-- DATA TO PROCESS follows --
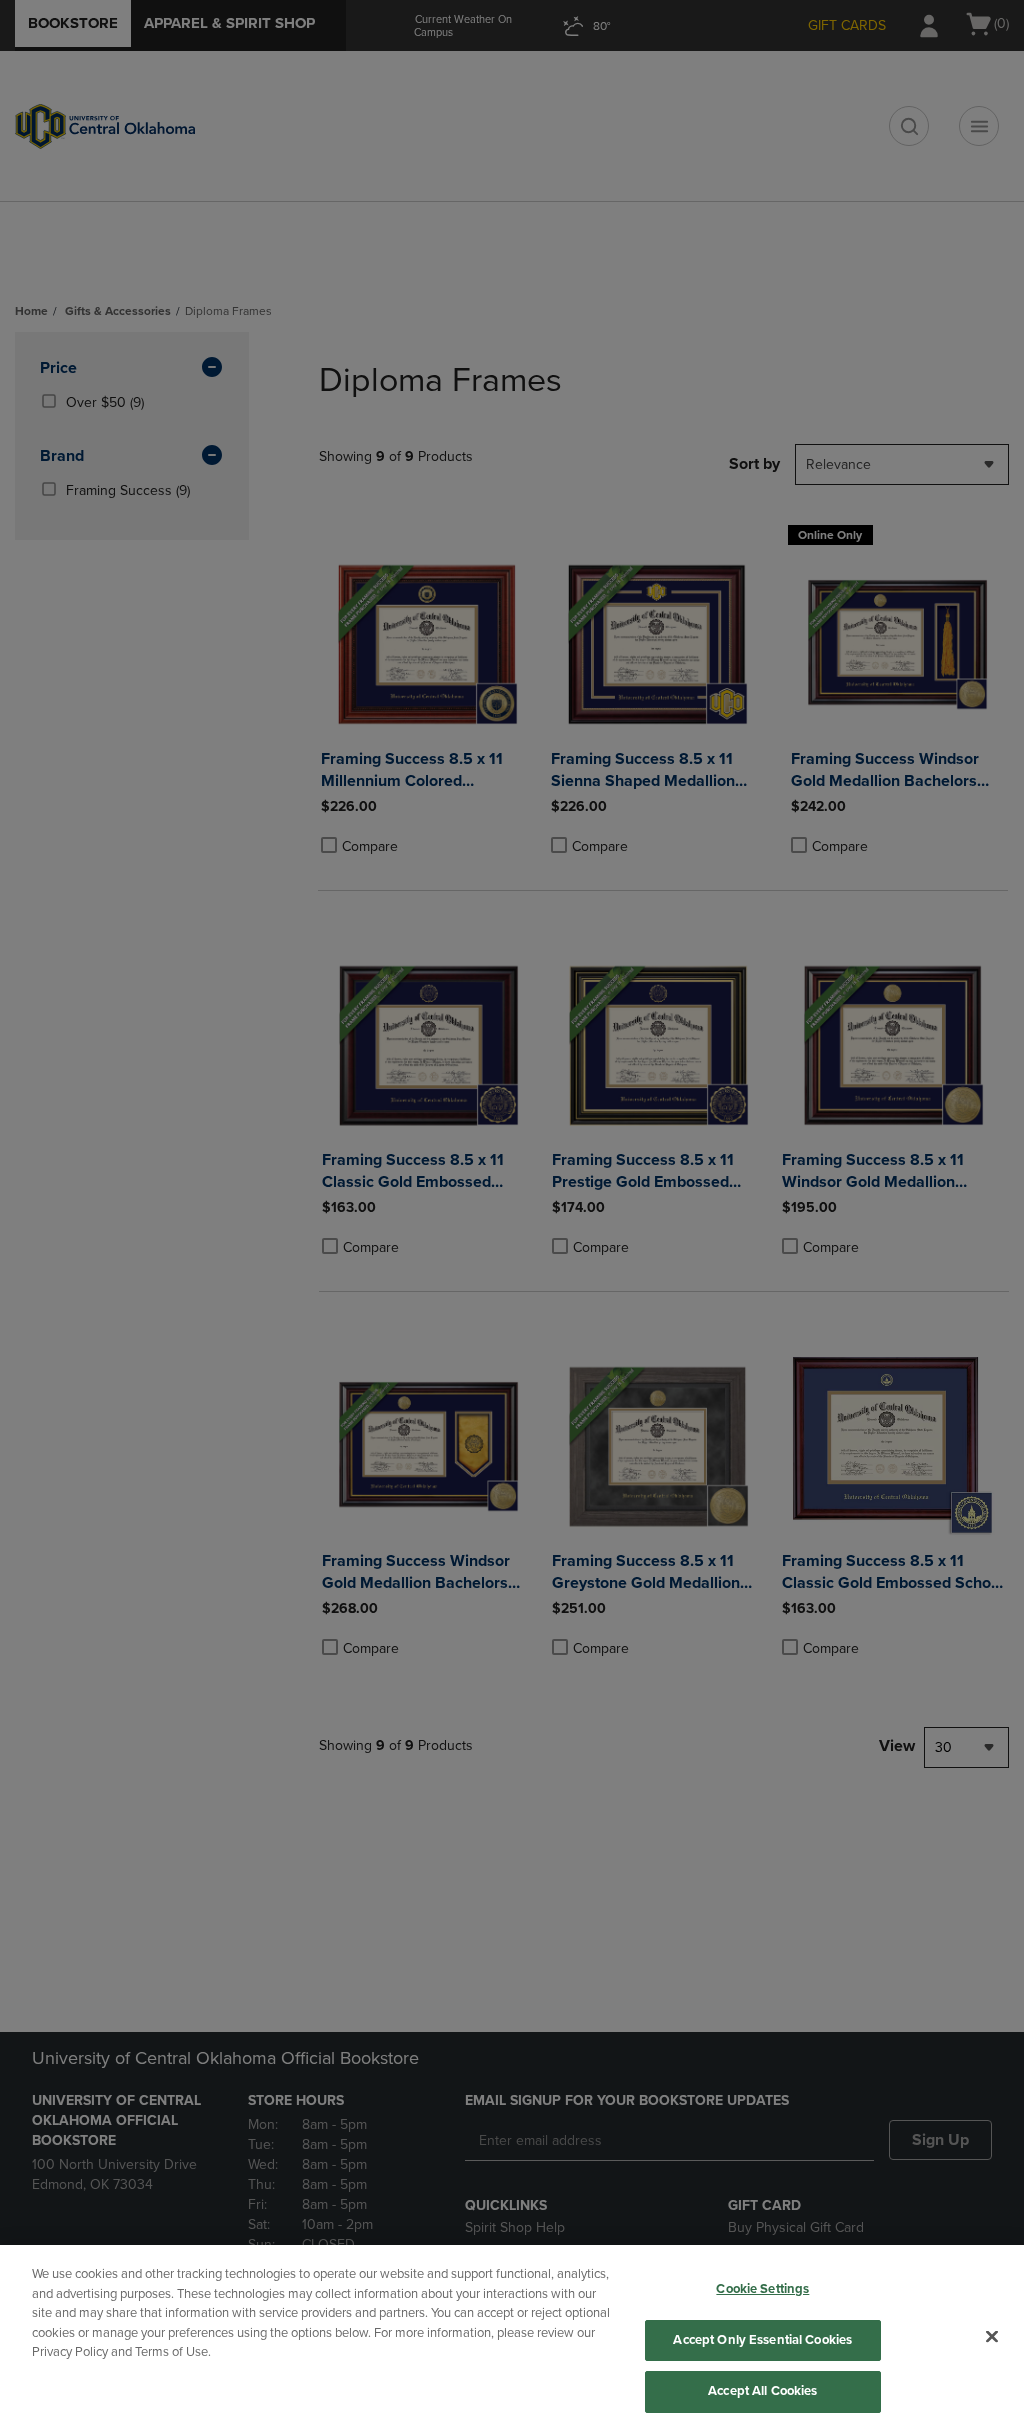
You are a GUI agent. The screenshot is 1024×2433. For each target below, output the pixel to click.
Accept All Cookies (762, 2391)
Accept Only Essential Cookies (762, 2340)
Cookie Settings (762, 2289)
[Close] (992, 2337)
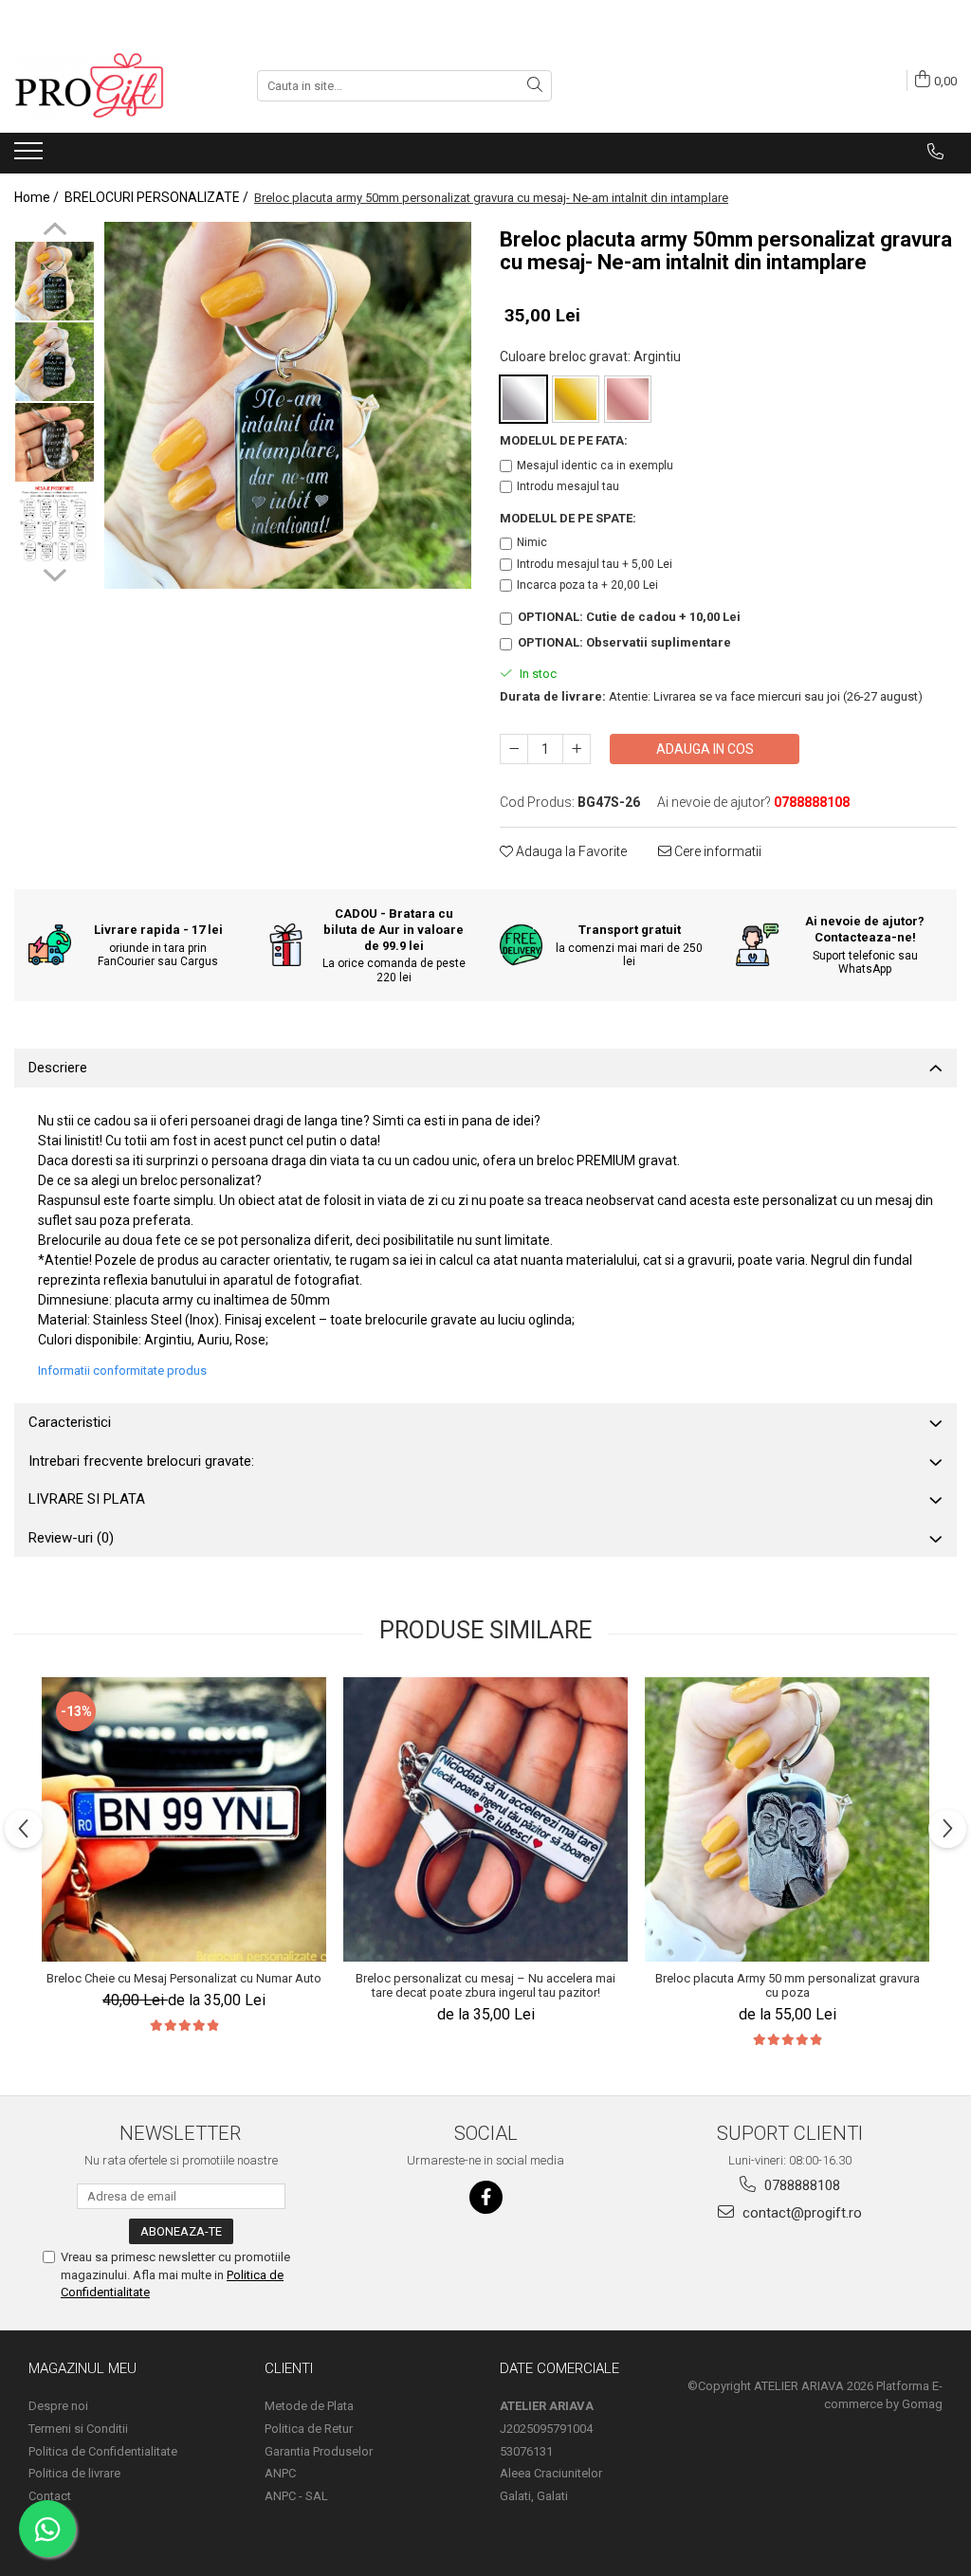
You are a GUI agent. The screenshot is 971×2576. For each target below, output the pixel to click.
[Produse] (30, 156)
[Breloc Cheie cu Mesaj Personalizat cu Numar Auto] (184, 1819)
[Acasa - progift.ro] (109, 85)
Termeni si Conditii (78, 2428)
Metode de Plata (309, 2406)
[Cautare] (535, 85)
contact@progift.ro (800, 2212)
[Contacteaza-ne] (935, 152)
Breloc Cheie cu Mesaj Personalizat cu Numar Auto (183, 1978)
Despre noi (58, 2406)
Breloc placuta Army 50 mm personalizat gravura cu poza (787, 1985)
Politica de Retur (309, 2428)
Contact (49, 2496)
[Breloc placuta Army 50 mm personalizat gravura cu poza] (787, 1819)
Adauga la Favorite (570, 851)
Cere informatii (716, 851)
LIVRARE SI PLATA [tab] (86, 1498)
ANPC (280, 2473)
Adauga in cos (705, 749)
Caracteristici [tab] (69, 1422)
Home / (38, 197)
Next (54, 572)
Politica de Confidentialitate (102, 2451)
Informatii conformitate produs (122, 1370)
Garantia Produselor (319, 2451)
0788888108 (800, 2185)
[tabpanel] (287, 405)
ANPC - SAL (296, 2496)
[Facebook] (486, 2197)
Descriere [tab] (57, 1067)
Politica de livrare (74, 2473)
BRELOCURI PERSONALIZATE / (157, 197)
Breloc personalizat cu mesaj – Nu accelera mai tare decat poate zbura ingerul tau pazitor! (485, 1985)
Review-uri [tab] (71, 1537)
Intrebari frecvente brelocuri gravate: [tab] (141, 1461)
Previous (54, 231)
-- DATA TO PROCESS concluded --
### WHAT NEEDS TO BE DONE
Exact copies of all the entries are needed; output them without the pictures.

### TASK ANSWER
You are a GUI agent. The screenshot is 1024×2433. For each target below, output the pixel to click.
Accept All Cookies (762, 2391)
Accept Only Essential Cookies (762, 2340)
Cookie Settings (762, 2289)
[Close] (992, 2337)
You are a GUI agent. The screenshot is 971×2576. For each target below, output the pixel to click.
[Produse] (30, 156)
[Breloc Cheie cu Mesaj Personalizat cu Numar Auto] (184, 1819)
[Acasa - progift.ro] (109, 85)
Termeni si Conditii (78, 2428)
Metode de Plata (309, 2406)
[Cautare] (535, 85)
contact@progift.ro (800, 2212)
[Contacteaza-ne] (935, 152)
Breloc Cheie cu Mesaj Personalizat cu Numar Auto (183, 1978)
Despre noi (58, 2406)
Breloc placuta Army 50 mm personalizat gravura cu poza (787, 1985)
Politica de Retur (309, 2428)
Contact (49, 2496)
[Breloc placuta Army 50 mm personalizat gravura cu poza] (787, 1819)
Adauga la Favorite (570, 851)
Cere informatii (716, 851)
LIVRARE SI PLATA [tab] (86, 1498)
ANPC (280, 2473)
Adauga in cos (705, 749)
Caracteristici [tab] (69, 1422)
Home / (38, 197)
Next (54, 572)
Politica de Confidentialitate (102, 2451)
Informatii conformitate produs (122, 1370)
Garantia Produselor (319, 2451)
0788888108 (800, 2185)
[tabpanel] (287, 405)
ANPC - SAL (296, 2496)
[Facebook] (486, 2197)
Descriere [tab] (57, 1067)
Politica de livrare (74, 2473)
BRELOCURI PERSONALIZATE / (157, 197)
Breloc personalizat cu mesaj – Nu accelera mai tare decat poate zbura ingerul tau pazitor! (485, 1985)
Review-uri [tab] (71, 1537)
Intrebari frecvente brelocuri gravate: [tab] (141, 1461)
Previous (54, 231)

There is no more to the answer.